While drafting new rules to potentially subject firms like Ant to more stringent capital and other regulatory requirements, Mr. Liu’s team didn’t want to choke off the kind of innovation being championed by such firms. The leadership under President Xi has made technological advances the core strategy for China’s development.
Wary of the potential for heightened regulatory scrutiny over companies like his, Mr. Ma lashed out. At a Shanghai conference late last month, he criticized regulators, both at home and abroad, for stifling innovation.
“We shouldn’t use the way to manage a train station to regulate an airport,” Mr. Ma said. “We cannot regulate the future with yesterday’s means.“
For Mr. Liu and his regulators, Mr. Ma’s comment, which went viral on China’s social media, amounted to a direct attack on them, the Chinese officials say. Shortly after his broadside, Mr. Liu emphasized at a weekend meeting with financial regulators the need for fintech firms to be regulated. Then, on Monday, Mr. Ma and a couple of executives from Ant were summoned to a rare joint meeting with China’s central bank and three other top financial regulatory agencies.
“It’s more than a dressing-down session,” said one of the officials with knowledge of the event. Mr. Ma and his team were informed of the new regulations targeting firms like Ant. “It means the company would have to examine how they disclose information to its investors, whether it has adequate capital level to meet the new rules, and whether it should adjust its overall business scope.”
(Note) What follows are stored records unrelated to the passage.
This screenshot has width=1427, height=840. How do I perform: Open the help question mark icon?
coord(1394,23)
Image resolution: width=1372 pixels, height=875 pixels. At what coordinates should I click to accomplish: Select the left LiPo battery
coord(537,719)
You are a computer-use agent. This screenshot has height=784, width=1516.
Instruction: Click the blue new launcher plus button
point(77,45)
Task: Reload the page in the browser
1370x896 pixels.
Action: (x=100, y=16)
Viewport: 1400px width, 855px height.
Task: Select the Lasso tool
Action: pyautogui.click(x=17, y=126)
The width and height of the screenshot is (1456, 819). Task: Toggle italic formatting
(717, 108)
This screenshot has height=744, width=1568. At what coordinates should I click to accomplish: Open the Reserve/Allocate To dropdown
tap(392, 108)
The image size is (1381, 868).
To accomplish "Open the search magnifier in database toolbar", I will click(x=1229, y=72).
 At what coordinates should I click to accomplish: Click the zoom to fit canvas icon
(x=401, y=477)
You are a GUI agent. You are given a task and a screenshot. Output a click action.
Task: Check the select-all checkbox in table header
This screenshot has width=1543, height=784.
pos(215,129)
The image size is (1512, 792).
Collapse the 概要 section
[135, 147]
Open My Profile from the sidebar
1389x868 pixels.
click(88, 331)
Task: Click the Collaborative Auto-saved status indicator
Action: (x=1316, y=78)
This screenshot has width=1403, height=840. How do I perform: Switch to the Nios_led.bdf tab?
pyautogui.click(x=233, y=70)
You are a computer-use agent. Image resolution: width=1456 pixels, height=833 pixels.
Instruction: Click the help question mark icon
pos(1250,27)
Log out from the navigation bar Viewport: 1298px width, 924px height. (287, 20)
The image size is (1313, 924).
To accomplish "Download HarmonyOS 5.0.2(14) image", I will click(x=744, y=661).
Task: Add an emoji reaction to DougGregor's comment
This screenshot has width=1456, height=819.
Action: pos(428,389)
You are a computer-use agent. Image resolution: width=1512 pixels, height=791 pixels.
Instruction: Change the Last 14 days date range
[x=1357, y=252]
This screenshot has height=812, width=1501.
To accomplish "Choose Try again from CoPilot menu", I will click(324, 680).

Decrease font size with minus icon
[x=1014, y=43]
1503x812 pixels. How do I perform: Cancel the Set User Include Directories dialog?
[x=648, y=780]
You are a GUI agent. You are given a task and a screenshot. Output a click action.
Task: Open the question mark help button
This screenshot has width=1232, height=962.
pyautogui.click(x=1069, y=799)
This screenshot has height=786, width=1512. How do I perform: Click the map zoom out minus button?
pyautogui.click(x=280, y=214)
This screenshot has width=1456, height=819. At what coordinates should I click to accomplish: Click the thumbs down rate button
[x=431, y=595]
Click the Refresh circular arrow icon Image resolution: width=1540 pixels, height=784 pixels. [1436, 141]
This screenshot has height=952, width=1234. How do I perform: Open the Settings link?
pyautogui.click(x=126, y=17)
By making Ant more like a bank, regulators could stifle its growth, reduce its profitability and shrink the company’s valuation. Banks are typically valued much lower than tech companies.
China’s state media also chimed in. An article posted on the official People’s Daily website Monday bore the title “There is no so-called era of Ma Yu; Ma Yun is only part of the era.” Other state-owned newspapers called Ant out for having promoted too much of a consumer culture in China.
The episode harked back to how the Chinese government previously called out Alibaba for not reining in illegal activities on the e-commerce company’s websites.
In the summer of 2014, two months before Alibaba’s New York IPO, officials from a top Chinese business regulator went to the company’s Hangzhou headquarters and urged it to clean up sales of fake merchandise and protect customers on Taobao, its popular online marketplace. The episode became public in early 2015, only after Alibaba had finished raising $25 billion and its shares had started trading. Mr. Ma was Alibaba’s executive chairman at the time, and the company engaged in a rare public spat with the authorities. Alibaba eventually revamped its approach to dealing with fake goods.
Regulators are “very aware of the power and influence that Ant and Alipay have” in China, said Chris Skinner, an independent commentator who follows the fintech industry closely and wrote a book called “Digital Human” that included a case study about Ant. “But how do you control a beast that’s so big now?” he said, adding that the challenge is how to align the company’s objectives with regulators’ wishes.
The latest salvo from financial regulators reflects how “Ant Group is still more of a financing firm than a tech company,” said Winston Ma, the former head of North America for China Investment Corp., the country’s sovereign-wealth fund.
—Xie Yu contributed to this article.